§ EXERCISE PROMPT
Send back every line of the data exactly.

§ EXERCISE MATERIALS

"""

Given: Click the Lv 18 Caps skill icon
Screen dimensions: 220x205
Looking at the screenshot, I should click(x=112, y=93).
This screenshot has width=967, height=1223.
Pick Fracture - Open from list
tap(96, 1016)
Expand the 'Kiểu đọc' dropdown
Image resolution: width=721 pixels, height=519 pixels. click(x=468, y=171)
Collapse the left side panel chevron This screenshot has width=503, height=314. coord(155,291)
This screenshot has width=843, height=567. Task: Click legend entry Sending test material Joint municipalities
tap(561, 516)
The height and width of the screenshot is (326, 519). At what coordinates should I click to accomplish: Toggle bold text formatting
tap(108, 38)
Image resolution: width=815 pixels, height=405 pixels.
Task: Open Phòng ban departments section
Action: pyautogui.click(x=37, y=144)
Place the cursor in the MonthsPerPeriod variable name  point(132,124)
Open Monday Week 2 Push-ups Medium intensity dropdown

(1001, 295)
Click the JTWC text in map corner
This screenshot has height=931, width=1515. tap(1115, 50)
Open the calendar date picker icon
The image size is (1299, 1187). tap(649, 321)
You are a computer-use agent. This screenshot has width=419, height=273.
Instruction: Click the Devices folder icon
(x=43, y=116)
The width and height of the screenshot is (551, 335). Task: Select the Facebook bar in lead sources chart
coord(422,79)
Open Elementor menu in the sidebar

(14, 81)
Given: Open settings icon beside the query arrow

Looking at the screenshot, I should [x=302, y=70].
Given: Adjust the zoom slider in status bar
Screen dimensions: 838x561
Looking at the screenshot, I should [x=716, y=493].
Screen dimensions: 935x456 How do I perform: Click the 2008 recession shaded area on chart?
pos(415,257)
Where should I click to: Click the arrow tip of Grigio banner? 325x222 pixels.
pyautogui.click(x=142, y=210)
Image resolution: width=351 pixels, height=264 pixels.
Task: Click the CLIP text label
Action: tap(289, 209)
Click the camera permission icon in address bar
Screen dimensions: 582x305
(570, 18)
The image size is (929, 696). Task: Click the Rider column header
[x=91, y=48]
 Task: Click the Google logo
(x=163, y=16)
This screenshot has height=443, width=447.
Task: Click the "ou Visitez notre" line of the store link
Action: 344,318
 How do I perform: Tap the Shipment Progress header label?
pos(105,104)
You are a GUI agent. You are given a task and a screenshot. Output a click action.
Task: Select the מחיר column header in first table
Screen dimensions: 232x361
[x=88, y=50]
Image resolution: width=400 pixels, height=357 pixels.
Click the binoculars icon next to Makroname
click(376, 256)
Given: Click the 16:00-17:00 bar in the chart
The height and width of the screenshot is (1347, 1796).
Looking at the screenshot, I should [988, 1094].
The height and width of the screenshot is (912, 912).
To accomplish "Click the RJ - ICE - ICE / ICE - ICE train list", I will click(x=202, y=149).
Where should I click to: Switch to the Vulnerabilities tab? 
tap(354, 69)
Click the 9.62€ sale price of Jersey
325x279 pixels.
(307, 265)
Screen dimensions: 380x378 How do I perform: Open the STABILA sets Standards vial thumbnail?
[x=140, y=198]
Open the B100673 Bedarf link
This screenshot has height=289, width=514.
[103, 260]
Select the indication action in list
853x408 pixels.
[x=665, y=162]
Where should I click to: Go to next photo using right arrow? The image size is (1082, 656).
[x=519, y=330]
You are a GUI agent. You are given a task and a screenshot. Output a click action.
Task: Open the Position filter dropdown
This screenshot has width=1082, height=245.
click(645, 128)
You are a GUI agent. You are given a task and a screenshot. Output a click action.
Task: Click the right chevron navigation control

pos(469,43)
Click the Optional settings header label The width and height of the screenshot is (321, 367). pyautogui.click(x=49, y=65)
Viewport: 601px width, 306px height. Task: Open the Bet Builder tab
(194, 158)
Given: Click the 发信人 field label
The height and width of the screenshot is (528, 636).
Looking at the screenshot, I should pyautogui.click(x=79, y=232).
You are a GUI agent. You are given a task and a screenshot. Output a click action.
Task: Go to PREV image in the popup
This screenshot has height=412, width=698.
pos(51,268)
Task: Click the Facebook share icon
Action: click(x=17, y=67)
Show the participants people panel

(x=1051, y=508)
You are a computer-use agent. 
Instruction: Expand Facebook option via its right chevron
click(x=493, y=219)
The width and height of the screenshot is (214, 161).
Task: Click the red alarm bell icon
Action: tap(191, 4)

"""

§ RESULT BELOW
Given: Click the Lv 18 Caps skill icon
Screen dimensions: 220x205
Looking at the screenshot, I should click(x=112, y=93).
This screenshot has width=967, height=1223.
Pick Fracture - Open from list
tap(96, 1016)
Expand the 'Kiểu đọc' dropdown
Image resolution: width=721 pixels, height=519 pixels. click(x=468, y=171)
Collapse the left side panel chevron This screenshot has width=503, height=314. coord(155,291)
This screenshot has width=843, height=567. Task: Click legend entry Sending test material Joint municipalities
tap(561, 516)
The height and width of the screenshot is (326, 519). At what coordinates should I click to accomplish: Toggle bold text formatting
tap(108, 38)
Image resolution: width=815 pixels, height=405 pixels.
Task: Open Phòng ban departments section
Action: pyautogui.click(x=37, y=144)
Place the cursor in the MonthsPerPeriod variable name  point(132,124)
Open Monday Week 2 Push-ups Medium intensity dropdown

(1001, 295)
Click the JTWC text in map corner
This screenshot has height=931, width=1515. tap(1115, 50)
Open the calendar date picker icon
The image size is (1299, 1187). tap(649, 321)
You are a computer-use agent. This screenshot has width=419, height=273.
Instruction: Click the Devices folder icon
(x=43, y=116)
The width and height of the screenshot is (551, 335). Task: Select the Facebook bar in lead sources chart
coord(422,79)
Open Elementor menu in the sidebar

(14, 81)
Given: Open settings icon beside the query arrow

Looking at the screenshot, I should [x=302, y=70].
Given: Adjust the zoom slider in status bar
Screen dimensions: 838x561
Looking at the screenshot, I should [x=716, y=493].
Screen dimensions: 935x456 How do I perform: Click the 2008 recession shaded area on chart?
pos(415,257)
Where should I click to: Click the arrow tip of Grigio banner? 325x222 pixels.
pyautogui.click(x=142, y=210)
Image resolution: width=351 pixels, height=264 pixels.
Task: Click the CLIP text label
Action: tap(289, 209)
Click the camera permission icon in address bar
Screen dimensions: 582x305
(570, 18)
The image size is (929, 696). Task: Click the Rider column header
[x=91, y=48]
 Task: Click the Google logo
(x=163, y=16)
This screenshot has height=443, width=447.
Task: Click the "ou Visitez notre" line of the store link
Action: 344,318
 How do I perform: Tap the Shipment Progress header label?
pos(105,104)
You are a GUI agent. You are given a task and a screenshot. Output a click action.
Task: Select the מחיר column header in first table
Screen dimensions: 232x361
[x=88, y=50]
Image resolution: width=400 pixels, height=357 pixels.
Click the binoculars icon next to Makroname
click(376, 256)
Given: Click the 16:00-17:00 bar in the chart
The height and width of the screenshot is (1347, 1796).
Looking at the screenshot, I should [988, 1094].
The height and width of the screenshot is (912, 912).
To accomplish "Click the RJ - ICE - ICE / ICE - ICE train list", I will click(x=202, y=149).
Where should I click to: Switch to the Vulnerabilities tab? 
tap(354, 69)
Click the 9.62€ sale price of Jersey
325x279 pixels.
(307, 265)
Screen dimensions: 380x378 How do I perform: Open the STABILA sets Standards vial thumbnail?
[x=140, y=198]
Open the B100673 Bedarf link
This screenshot has height=289, width=514.
[103, 260]
Select the indication action in list
853x408 pixels.
[x=665, y=162]
Where should I click to: Go to next photo using right arrow? The image size is (1082, 656).
[x=519, y=330]
You are a GUI agent. You are given a task and a screenshot. Output a click action.
Task: Open the Position filter dropdown
This screenshot has width=1082, height=245.
click(645, 128)
You are a GUI agent. You are given a task and a screenshot. Output a click action.
Task: Click the right chevron navigation control

pos(469,43)
Click the Optional settings header label The width and height of the screenshot is (321, 367). pyautogui.click(x=49, y=65)
Viewport: 601px width, 306px height. Task: Open the Bet Builder tab
(194, 158)
Given: Click the 发信人 field label
The height and width of the screenshot is (528, 636).
Looking at the screenshot, I should pyautogui.click(x=79, y=232).
You are a GUI agent. You are given a task and a screenshot. Output a click action.
Task: Go to PREV image in the popup
This screenshot has height=412, width=698.
pos(51,268)
Task: Click the Facebook share icon
Action: click(x=17, y=67)
Show the participants people panel

(x=1051, y=508)
You are a computer-use agent. 
Instruction: Expand Facebook option via its right chevron
click(x=493, y=219)
The width and height of the screenshot is (214, 161).
Task: Click the red alarm bell icon
Action: tap(191, 4)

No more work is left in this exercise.